Now if I am correct here in maintaining that the roots of morality have little basis at all in reason (or, at least, reason is just one of many factors involved in its conception and realisation) then we can take it a step further and suggest, with some confidence, that there is some part of morality - however large - that must necessarily be irrational.

Actually, I should point out that when I use the word "morality" as though I am speaking of an object, I really mean to use the phrase "moral outlook" which can be applied either to the individual or the collective. I just use the term "morality" to make things a bit more simple.

Anyway, it's this irrational part of morailty that makes me weary of prescriptive theories - or, at least, every prescriptive theory I've ever encountered. These theories have been contsructed upon the foundation of reason and are based upon the principle, generally, that so long as the tennets of the theory are self-consistent and consistent with what we find in "reality", that the theory can

Does a "descriptive" moral theory say "This is what is, so this is what will be"?

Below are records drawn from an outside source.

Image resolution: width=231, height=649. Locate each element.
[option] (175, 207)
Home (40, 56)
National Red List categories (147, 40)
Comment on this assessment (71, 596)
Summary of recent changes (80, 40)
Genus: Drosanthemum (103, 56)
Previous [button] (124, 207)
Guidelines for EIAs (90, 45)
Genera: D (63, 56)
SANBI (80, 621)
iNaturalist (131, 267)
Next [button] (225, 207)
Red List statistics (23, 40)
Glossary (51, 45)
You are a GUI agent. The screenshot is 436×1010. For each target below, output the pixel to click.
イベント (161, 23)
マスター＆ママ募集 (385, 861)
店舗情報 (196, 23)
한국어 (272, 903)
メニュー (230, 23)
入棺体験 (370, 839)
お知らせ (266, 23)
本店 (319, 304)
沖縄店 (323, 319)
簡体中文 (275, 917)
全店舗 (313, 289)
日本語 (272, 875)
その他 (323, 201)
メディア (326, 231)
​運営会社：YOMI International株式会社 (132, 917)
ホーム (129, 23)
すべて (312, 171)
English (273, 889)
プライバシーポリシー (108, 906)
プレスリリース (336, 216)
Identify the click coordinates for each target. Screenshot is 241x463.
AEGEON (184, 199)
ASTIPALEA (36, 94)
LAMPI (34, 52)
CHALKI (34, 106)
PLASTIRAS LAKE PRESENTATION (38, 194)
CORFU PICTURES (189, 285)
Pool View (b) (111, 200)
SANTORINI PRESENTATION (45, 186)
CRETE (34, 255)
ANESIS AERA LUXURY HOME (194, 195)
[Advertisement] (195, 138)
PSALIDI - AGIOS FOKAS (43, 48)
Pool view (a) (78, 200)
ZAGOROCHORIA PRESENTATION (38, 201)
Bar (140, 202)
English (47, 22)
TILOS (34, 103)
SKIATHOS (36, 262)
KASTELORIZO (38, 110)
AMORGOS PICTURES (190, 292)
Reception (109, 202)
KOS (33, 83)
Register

No, simply "this is what is".

"This is what will be" infers a notion of command or judgement, which would place it firmly in the "prescriptive" side.

Surely there is a descriptive element in any well-wrought moral theory, but if it stops there, no actual work has been done.


If one wishes to act morally, he must first understand what this involves. If morality, as I am suggesting, can be created and understood seperately from reason (at least partially) then it suggests to me that there is some part of morality that is nearly "a priori", in that we evoke moral behaviour before we are even able to ascertain how it is that it is so moral. We do not all start at zero and develop a moral theory using logic alone from nothing, we learn from the behaviour of others and we are latently social animals as well, so morality, I could argue, is a natural consequence of our evolutionary ancestory. Thus, dictating, by way of a prescriptive theory that there is a right or wrong mode of morality is akin to saying that there is a right or wrong mode of communication. How we learn to communicate is a combination of our latent ablity to learn how to speak and how to learn patterns of speach from others in our society. I believe that it's a similar deal with morality, in that we have a latent ability to learn and understand concepts like "good and bad" and we are taught the exact mode of what is considered "good or bad" by those we come in contact with. Conscience could be viewed as a natural evolutionary need for the members of a society to treat each other properly to ensure a greater survival rate (though I'm not really sure I should be treading down this path at this point in time).

Thus, if one can properly analyse what the basic laws governing the nature of human morality (as opposed to a particular system of human morality) are, then they stand a better chance of acting morally.

I realise here that I'm starting to talk about morality in an all too absolutist tone, but it's hard to get my ideas across properly at the moment due to extreme tiredness. :-?